None of the above apply here.
The closest condition I can find is that you have to prove you are using your trademark and it isn't abandoned - I definitely can't find any articles that suggest you must force users to match the case of your Trademark else risk losing it.
I do agree that internally you have to police your trademark, make sure employees are using the correct one, and in the correct way yes.
Mircosoft - the experts on trademark law and rights/licensing enforcement that they are, give good examples.
Microsoft PowerPoint (and Outlook in fact) will prompt me via spell check to change Powerpoint to PowerPoint. It won't however *force* me to put PowerPoint, and I can even add Powerpoint to the dictionary if I wish....
From: wp-hackers-bounces at lists.automattic.com [mailto:wp-hackers-bounces at lists.automattic.com] On Behalf Of Mike Little
Sent: 06 July 2010 12:52
To: wp-hackers at lists.automattic.com
Subject: Re: [wp-hackers] Putting the P in WordPress
On 6 July 2010 11:53, Gavin Pearce <Gavin.Pearce at 3seven9.com> wrote:
> > As has been pointed out on this thread, WordPress is a trademark, and as
> > such *must* be actively protected, otherwise the trademark status will be
> > lost.
> As also pointed on this thread - that's complete rubbish. If enough people
> start writing MicroSoft, that doesn't "loose" Microsoft's right to the
> trademark. The only time this would be any issue in the slightest, is when
> trying to protect an "unregistered" trademark.

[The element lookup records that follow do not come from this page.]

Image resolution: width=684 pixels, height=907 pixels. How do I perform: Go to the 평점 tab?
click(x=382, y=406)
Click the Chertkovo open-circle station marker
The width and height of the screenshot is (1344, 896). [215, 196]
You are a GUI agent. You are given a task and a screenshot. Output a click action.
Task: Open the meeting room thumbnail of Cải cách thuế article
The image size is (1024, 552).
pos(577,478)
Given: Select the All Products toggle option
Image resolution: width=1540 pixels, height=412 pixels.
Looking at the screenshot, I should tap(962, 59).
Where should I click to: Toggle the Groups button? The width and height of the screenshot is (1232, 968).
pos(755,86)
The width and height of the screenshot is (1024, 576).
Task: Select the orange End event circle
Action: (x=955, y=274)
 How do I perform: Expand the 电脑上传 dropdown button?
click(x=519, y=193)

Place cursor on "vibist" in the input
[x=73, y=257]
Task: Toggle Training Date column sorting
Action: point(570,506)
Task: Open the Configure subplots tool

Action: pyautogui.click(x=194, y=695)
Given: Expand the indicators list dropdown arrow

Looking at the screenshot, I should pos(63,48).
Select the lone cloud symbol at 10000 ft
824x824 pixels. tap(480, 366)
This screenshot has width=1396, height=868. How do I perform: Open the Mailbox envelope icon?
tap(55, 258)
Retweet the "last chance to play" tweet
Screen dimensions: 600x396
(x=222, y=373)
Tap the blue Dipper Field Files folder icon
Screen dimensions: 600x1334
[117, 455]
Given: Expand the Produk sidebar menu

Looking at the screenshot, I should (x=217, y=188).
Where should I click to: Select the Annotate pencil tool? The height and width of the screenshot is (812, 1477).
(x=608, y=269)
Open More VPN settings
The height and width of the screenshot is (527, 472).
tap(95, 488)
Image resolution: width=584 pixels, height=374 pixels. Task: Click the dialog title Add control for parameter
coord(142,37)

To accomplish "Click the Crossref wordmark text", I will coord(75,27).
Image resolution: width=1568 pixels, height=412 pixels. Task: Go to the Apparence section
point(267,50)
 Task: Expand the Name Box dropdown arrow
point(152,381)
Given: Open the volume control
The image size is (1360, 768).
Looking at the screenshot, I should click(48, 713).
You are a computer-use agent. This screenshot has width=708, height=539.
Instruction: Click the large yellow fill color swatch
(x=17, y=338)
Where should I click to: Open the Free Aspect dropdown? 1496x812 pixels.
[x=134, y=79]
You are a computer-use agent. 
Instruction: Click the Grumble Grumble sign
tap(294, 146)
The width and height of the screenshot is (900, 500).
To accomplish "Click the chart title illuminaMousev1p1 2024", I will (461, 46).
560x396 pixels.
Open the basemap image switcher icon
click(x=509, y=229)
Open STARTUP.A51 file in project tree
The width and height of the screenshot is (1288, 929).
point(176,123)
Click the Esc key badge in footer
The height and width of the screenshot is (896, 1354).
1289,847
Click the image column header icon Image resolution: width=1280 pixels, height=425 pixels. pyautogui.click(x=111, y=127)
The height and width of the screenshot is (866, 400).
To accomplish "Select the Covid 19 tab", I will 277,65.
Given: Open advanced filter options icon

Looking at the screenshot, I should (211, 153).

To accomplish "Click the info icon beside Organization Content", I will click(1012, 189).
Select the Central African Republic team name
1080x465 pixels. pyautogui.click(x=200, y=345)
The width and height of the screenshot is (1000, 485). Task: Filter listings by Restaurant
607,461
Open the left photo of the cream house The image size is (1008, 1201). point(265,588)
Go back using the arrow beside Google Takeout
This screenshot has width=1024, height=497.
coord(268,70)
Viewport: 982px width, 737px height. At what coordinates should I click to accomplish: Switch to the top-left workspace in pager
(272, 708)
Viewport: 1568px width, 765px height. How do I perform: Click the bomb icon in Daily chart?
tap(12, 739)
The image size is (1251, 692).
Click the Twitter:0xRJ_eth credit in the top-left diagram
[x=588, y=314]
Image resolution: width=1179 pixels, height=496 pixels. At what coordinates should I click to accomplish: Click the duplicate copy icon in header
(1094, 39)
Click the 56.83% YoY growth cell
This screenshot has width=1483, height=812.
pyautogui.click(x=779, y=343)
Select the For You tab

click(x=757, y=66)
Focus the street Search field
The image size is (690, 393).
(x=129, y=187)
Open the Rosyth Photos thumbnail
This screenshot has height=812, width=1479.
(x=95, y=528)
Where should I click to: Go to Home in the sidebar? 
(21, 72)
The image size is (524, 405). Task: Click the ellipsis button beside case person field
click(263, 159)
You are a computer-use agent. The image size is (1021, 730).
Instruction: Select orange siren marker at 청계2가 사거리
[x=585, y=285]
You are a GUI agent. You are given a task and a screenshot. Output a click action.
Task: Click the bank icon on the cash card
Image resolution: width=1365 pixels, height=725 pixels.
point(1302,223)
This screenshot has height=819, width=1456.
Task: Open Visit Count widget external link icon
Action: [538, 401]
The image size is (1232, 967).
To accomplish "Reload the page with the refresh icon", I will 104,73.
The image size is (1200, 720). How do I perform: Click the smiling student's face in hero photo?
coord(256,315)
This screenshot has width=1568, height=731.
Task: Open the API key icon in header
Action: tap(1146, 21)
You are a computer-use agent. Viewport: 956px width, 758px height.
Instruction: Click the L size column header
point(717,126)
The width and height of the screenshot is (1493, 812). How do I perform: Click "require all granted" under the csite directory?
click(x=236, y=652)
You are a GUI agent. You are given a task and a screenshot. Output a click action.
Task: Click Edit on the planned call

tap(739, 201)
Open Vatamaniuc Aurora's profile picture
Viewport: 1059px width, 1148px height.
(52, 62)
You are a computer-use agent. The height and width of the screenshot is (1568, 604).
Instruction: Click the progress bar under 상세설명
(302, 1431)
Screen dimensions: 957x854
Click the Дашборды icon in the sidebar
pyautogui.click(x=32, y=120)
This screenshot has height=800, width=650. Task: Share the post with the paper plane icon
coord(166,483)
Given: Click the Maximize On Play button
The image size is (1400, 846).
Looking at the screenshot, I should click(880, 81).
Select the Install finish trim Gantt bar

> End users writing Wordpress, Wordress, wOrDpReSs, WORDPRESS etc doesn't
> affect the trademark in any way whatsoever. (slightly different if WordPress
> foundation started doing it).
> (http://www.uspto.gov/trademarks/law/index.jsp |
Not rubbish at all, but standard practice in law, in both the US and the UK
(and many other territories). Here' s one reference
http://cyber.law.harvard.edu/metaschool/fisher/domain/tm.htm#6 and here's
are many if you wish to search.
If you do not actively police your trademark, you can lose the rights to it.